What you should do
Set down the material below word for word, from the line containing "Given: Click the" through the end of the material, without the pictures.

□ □ □ □ □

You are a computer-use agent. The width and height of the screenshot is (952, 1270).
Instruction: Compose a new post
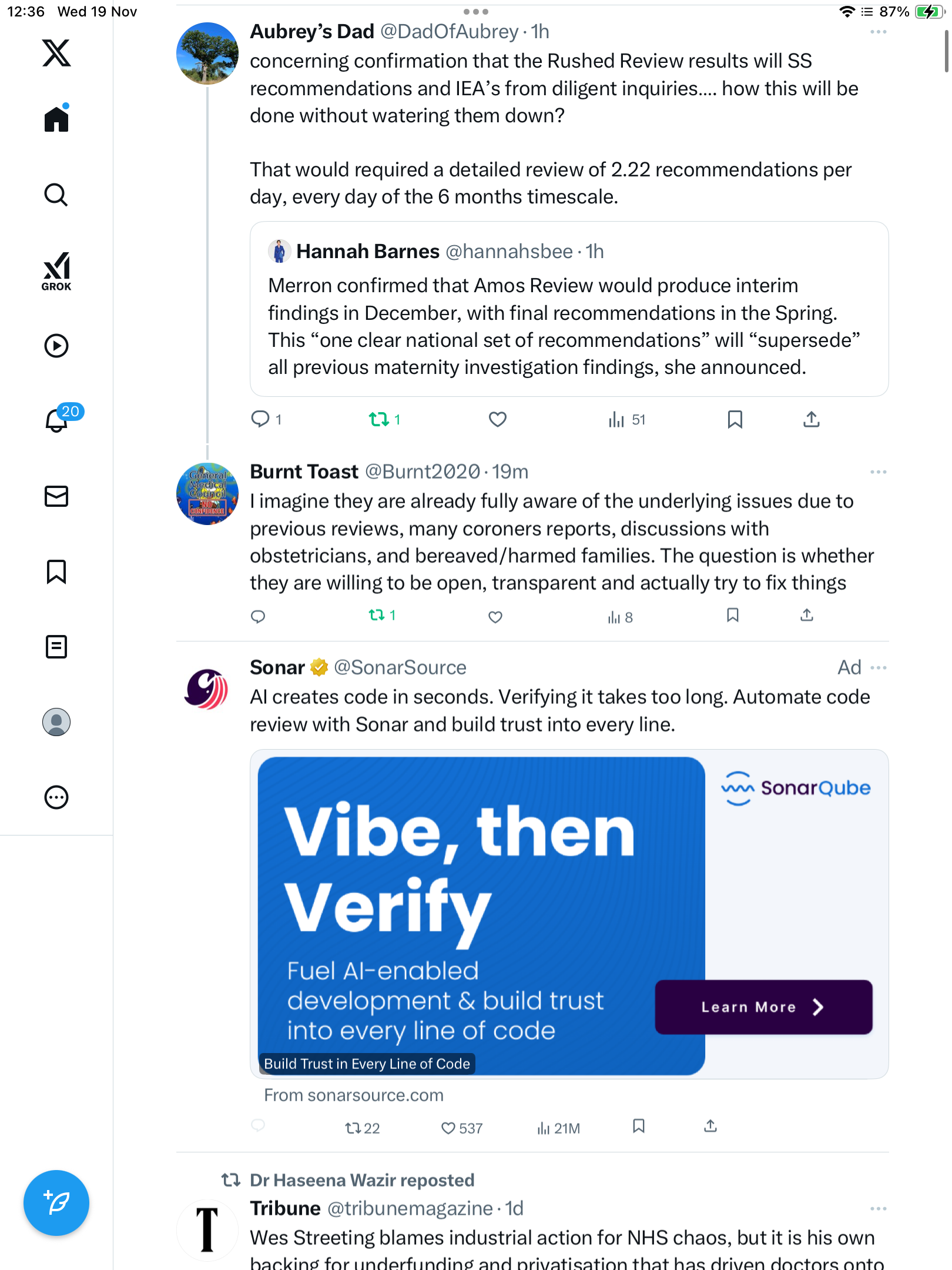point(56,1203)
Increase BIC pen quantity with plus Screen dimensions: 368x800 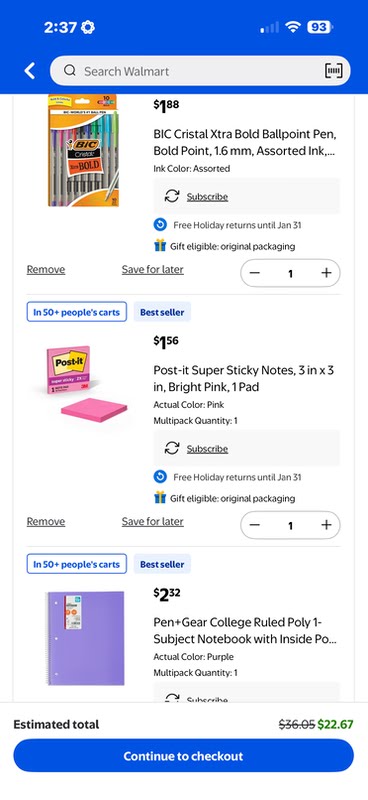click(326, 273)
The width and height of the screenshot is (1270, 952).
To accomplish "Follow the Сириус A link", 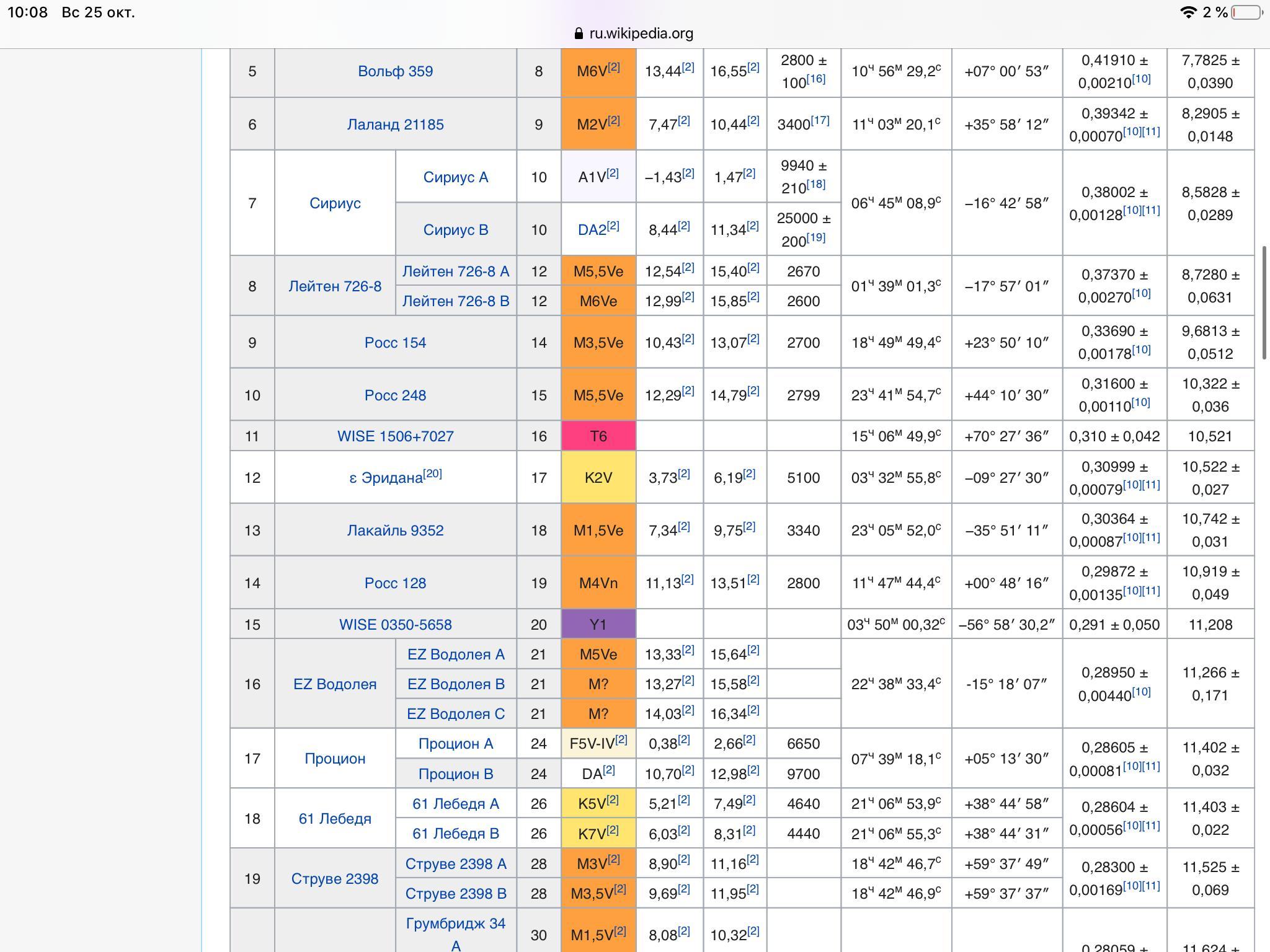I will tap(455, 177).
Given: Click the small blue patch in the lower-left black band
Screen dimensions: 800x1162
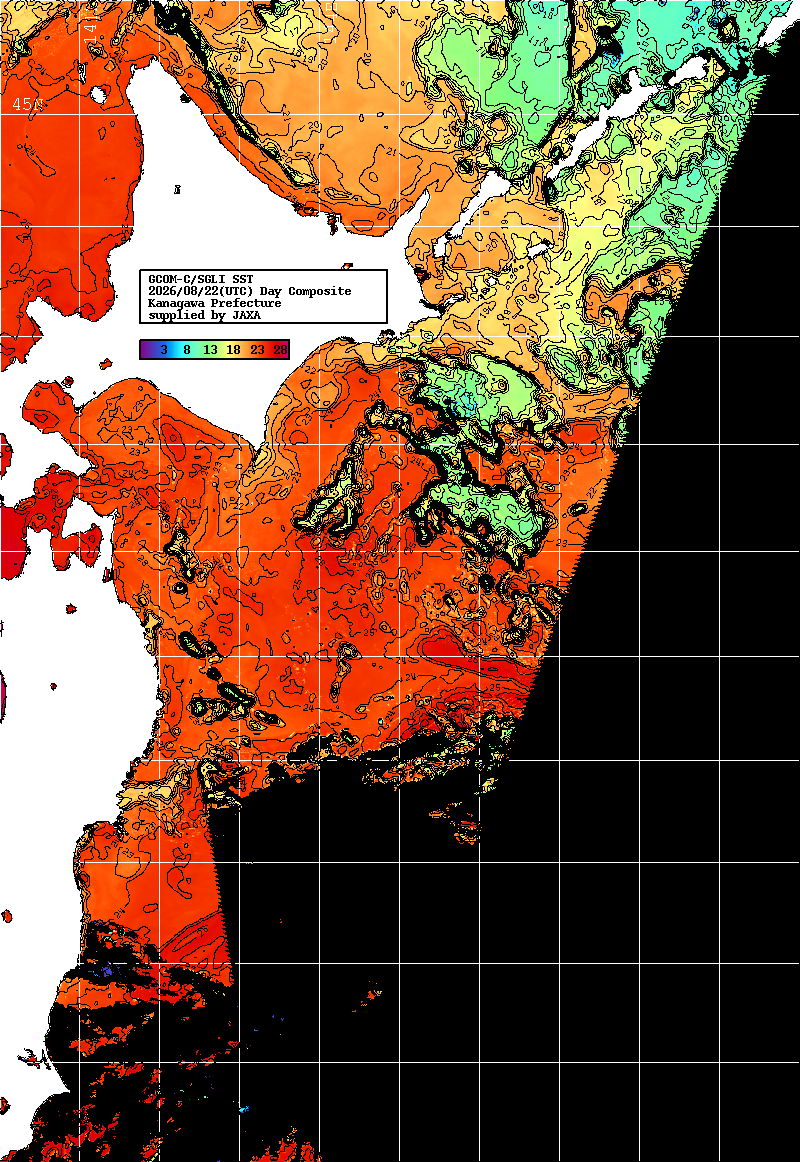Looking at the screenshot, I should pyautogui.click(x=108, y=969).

□ □ □ □ □

Correct result
Given: Click the small blue patch in the lower-left black band
Screen dimensions: 800x1162
Looking at the screenshot, I should pyautogui.click(x=108, y=969).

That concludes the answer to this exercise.